**TASK TO CARRY OUT**
Give back exactly the line containing "Screen dimensions: 905x668" together with all the lines after it, ending at the final line below.

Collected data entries
—————

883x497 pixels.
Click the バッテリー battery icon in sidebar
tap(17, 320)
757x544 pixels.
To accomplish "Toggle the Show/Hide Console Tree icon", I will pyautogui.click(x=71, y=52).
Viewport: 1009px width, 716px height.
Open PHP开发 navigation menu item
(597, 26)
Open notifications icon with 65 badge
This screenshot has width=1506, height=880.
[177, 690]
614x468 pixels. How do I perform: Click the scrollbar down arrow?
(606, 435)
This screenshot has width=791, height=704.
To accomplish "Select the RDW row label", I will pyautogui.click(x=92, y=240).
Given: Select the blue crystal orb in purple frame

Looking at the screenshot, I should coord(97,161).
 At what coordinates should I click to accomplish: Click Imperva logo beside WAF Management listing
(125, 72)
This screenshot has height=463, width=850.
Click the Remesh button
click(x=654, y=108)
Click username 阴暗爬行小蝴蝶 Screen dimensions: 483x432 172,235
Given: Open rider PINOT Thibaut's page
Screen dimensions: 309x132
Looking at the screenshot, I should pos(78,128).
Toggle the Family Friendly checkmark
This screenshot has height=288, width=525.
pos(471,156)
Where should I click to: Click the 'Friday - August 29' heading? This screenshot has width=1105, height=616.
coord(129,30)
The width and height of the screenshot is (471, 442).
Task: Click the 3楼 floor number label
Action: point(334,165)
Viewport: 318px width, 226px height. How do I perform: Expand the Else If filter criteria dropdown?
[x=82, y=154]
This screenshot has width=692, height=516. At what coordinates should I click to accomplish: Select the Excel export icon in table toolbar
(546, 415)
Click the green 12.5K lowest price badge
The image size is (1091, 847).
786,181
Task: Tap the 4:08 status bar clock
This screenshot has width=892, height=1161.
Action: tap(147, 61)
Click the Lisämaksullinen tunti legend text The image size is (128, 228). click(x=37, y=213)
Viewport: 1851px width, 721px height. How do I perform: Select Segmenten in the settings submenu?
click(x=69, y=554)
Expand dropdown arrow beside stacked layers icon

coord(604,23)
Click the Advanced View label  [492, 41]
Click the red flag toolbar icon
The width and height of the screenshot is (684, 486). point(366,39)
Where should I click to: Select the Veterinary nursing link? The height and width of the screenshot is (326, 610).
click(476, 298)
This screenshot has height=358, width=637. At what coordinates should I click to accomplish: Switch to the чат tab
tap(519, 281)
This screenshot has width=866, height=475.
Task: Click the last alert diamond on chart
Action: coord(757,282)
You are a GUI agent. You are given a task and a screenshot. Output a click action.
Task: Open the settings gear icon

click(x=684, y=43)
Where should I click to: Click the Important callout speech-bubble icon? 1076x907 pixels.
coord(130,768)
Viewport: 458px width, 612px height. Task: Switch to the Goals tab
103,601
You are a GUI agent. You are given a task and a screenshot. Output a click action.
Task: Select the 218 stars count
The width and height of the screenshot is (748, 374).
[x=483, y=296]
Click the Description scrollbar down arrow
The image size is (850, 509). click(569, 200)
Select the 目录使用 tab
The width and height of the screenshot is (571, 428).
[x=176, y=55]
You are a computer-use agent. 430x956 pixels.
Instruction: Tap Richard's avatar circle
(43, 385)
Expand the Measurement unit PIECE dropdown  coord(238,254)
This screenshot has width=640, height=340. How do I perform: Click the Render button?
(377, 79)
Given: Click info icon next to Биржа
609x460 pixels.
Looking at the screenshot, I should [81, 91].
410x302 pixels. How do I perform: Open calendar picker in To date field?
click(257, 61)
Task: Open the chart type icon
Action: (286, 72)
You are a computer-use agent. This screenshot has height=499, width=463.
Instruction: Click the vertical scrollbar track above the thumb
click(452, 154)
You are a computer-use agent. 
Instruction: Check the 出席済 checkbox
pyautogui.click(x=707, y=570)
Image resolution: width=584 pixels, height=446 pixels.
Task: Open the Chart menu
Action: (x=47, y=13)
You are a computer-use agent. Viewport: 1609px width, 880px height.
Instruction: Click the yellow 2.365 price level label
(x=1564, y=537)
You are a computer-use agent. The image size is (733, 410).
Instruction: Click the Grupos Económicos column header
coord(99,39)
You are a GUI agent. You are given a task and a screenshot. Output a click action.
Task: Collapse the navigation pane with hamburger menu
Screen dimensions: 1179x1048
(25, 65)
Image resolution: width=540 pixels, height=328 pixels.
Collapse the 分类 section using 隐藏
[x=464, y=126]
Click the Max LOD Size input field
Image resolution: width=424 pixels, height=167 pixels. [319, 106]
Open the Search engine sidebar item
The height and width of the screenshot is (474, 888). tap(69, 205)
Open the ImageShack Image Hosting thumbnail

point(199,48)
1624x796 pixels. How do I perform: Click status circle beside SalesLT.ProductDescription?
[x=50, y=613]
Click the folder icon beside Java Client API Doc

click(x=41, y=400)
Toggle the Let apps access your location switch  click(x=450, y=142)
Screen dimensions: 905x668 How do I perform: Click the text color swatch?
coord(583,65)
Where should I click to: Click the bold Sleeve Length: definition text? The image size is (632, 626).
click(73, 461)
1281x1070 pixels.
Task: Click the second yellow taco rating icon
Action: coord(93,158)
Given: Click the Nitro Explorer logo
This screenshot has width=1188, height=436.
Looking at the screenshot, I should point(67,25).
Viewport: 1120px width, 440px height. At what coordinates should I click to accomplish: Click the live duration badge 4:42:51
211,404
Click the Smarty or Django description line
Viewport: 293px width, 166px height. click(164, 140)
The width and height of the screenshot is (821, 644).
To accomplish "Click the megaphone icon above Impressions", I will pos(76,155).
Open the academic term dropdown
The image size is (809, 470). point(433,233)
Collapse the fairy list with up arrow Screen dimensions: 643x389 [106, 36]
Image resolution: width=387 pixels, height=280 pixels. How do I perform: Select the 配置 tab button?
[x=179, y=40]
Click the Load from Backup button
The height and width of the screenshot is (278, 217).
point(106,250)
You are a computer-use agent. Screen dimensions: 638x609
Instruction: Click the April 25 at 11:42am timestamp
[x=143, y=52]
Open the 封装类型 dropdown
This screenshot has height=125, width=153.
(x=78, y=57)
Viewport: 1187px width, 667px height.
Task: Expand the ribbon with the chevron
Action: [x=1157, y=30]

—————

**EXPECTED ANSWER**
Screen dimensions: 905x668 How do I perform: Click the text color swatch?
coord(583,65)
Where should I click to: Click the bold Sleeve Length: definition text? The image size is (632, 626).
click(73, 461)
1281x1070 pixels.
Task: Click the second yellow taco rating icon
Action: coord(93,158)
Given: Click the Nitro Explorer logo
This screenshot has width=1188, height=436.
Looking at the screenshot, I should point(67,25).
Viewport: 1120px width, 440px height. At what coordinates should I click to accomplish: Click the live duration badge 4:42:51
211,404
Click the Smarty or Django description line
Viewport: 293px width, 166px height. click(164, 140)
The width and height of the screenshot is (821, 644).
To accomplish "Click the megaphone icon above Impressions", I will pos(76,155).
Open the academic term dropdown
The image size is (809, 470). point(433,233)
Collapse the fairy list with up arrow Screen dimensions: 643x389 [106, 36]
Image resolution: width=387 pixels, height=280 pixels. How do I perform: Select the 配置 tab button?
[x=179, y=40]
Click the Load from Backup button
The height and width of the screenshot is (278, 217).
point(106,250)
You are a computer-use agent. Screen dimensions: 638x609
Instruction: Click the April 25 at 11:42am timestamp
[x=143, y=52]
Open the 封装类型 dropdown
This screenshot has height=125, width=153.
(x=78, y=57)
Viewport: 1187px width, 667px height.
Task: Expand the ribbon with the chevron
Action: [x=1157, y=30]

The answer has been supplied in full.